In a recent complaint to the Autoriteit Consument & Markt (ACM), civil society groups allege that several fashion brands engage in ‘social washing’. The companies, some of which are Dutch or Netherlands-based, would claim that their clothes are produced 100% socially responsibly, while investigations from independent organisations exposed connections to foreign suppliers where signals of forced labour have been uncovered. Bangladeshi migrant workers at Mauritian suppliers, for example, reported that they faced extremely high costs just for gaining employment — up to the equivalent of 17 months’ wages when including interest. They were made false promises about their wages and working and living conditions — conditions that upon arrival turned out to be very poor. If they would speak to others — researchers or auditors, for example — about their situation, they would be sent back to their home country, the managers told them.

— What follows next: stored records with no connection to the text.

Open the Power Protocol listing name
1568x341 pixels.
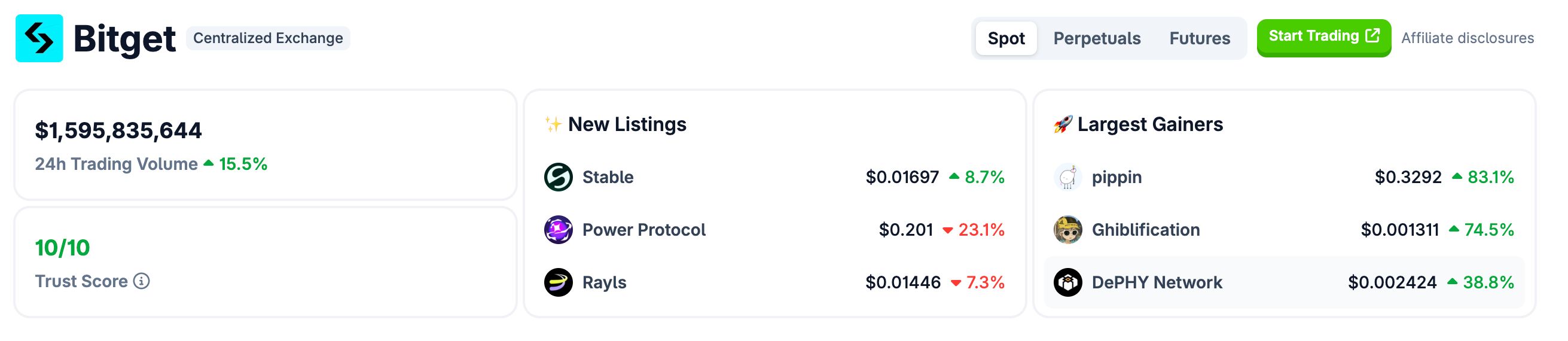643,230
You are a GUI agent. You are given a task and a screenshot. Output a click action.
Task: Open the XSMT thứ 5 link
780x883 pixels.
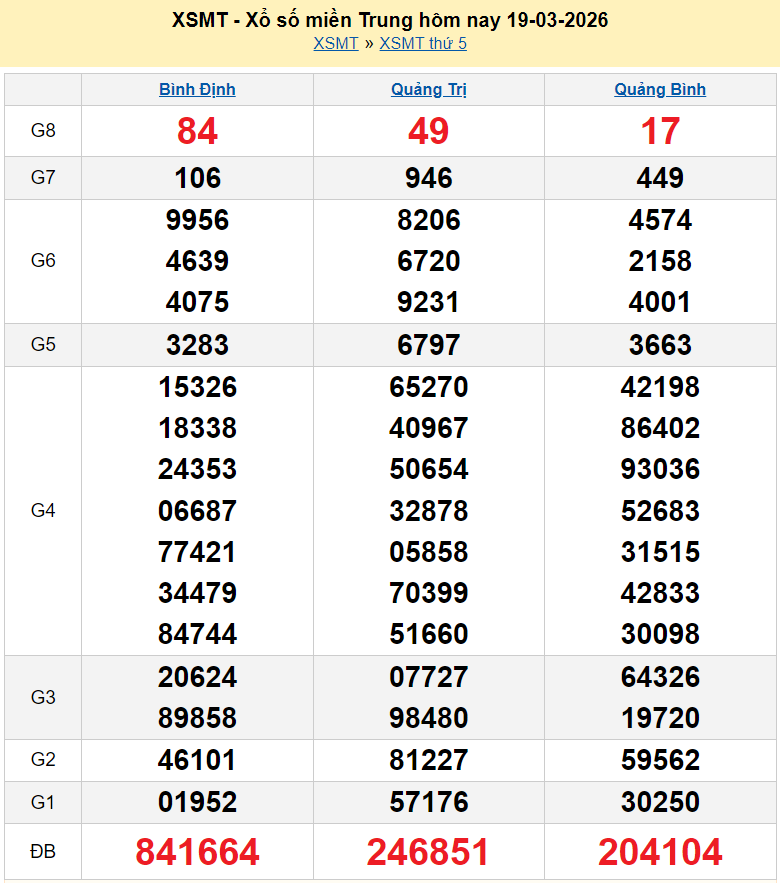pyautogui.click(x=423, y=43)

These are well-known tactics aimed at controlling often already vulnerable (migrant) workers, and can amount to forced labour. The main thrust of the brands’ reactions when confronted with the findings: we didn’t know. It is a familiar refrain from (garment) companies facing allegations of abuses in their often long, complex international supply chains. It seems that the tools these businesses currently rely on still fail to detect —and thus prevent — such serious human rights abuses in time. While they do have the responsibility to do so.

 

The Case for Better Detection

For the garment sector, these can hardly be called incidents. The steady flow of similar cases suggests structural, sector-wide deficiencies in companies’ efforts to detect and prevent exploitation in their supply chains. Exploitation, moreover, that is also enabled by these companies’ own contracting practices that shift human-rights risks and responsibility onto less resourceful suppliers, incentivising them to conceal problems for fear of losing business, while at the same time demanding very low prices. This first and foremost impacts the direct victims: the workers whose fundamental rights are violated in a context of dependency, poverty wages, and weak collective bargaining power. But when such exploitation becomes structural, its effects reach further. It generates immense profits that are channelled into the regular economy, distorts crucial free market forces and increases socio-economic inequalities. The public can lose trust in the institutions meant to protect victims and uphold the rule of law. Consumers cannot really know the circumstances in which their clothes are made, making it difficult for them to make informed and conscious choices. It also harms the companies involved themselves: once links to exploitation become known, they face operational, reputational and, increasingly, legal risks. In the Mauritius example, the latter materialised when U.S. authorities ordered the detention of goods from one of the suppliers over forced-labour concerns. From 2027, companies placing products on the EU market may face similar measures under the EU Forced Labour Regulation, which prohibits products made with forced labour from being placed or made available on the EU market or exported from it. This sits alongside broader EU sustainability frameworks, including the Corporate Sustainability Due Diligence Directive and the Corporate Sustainability Reporting Directive. These frameworks will require the largest companies within scope to conduct human rights and environmental due diligence across their chains of activities and, where applicable, to publicly report on sustainability-related impacts, risks and due-diligence measures.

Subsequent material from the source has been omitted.